* _WHAT YOU ARE ASKED TO DO_:
Rewrite the records starting at the line that has "El Estante Literario® (30, 20)" and ending after the line that has "[La clase de griego] (54, 697)", changing "Herman Melville" to "H. Melville" and leaving everything else untouched. Return only those lines.

* _DATA RECORDS_:

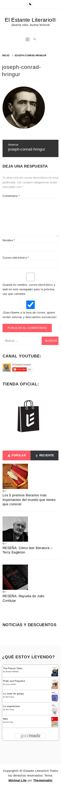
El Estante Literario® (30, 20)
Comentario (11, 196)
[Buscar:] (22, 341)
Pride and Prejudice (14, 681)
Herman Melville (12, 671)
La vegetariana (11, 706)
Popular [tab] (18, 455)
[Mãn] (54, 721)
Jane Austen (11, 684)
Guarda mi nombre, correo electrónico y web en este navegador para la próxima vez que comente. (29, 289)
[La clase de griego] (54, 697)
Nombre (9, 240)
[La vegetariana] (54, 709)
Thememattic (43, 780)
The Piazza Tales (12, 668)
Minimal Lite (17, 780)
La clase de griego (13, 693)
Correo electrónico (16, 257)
---
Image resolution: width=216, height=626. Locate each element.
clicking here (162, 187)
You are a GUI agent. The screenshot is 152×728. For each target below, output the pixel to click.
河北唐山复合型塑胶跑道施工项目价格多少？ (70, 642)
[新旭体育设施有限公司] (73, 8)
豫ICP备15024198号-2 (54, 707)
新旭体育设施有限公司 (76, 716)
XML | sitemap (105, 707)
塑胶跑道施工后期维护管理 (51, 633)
---
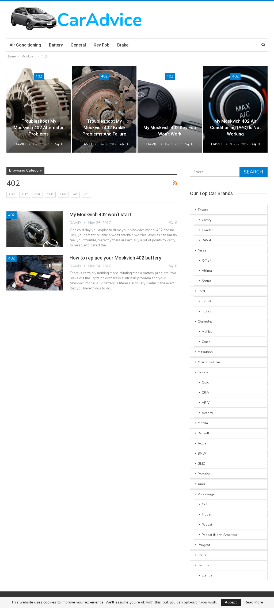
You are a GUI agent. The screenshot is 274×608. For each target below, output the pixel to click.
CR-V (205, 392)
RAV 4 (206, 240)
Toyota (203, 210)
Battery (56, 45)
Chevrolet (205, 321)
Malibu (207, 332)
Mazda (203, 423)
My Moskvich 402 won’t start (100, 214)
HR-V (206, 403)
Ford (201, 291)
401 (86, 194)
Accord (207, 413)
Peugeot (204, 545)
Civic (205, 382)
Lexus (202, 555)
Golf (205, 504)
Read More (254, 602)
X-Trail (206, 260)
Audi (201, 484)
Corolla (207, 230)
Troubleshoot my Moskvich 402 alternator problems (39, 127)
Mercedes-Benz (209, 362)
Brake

* _TASK ANSWER_:
El Estante Literario® (30, 20)
Comentario (11, 196)
[Buscar:] (22, 341)
Pride and Prejudice (14, 681)
H. Melville (12, 671)
La vegetariana (11, 706)
Popular [tab] (18, 455)
[Mãn] (54, 721)
Jane Austen (11, 684)
Guarda mi nombre, correo electrónico y web en este navegador para la próxima vez que comente. (29, 289)
[La clase de griego] (54, 697)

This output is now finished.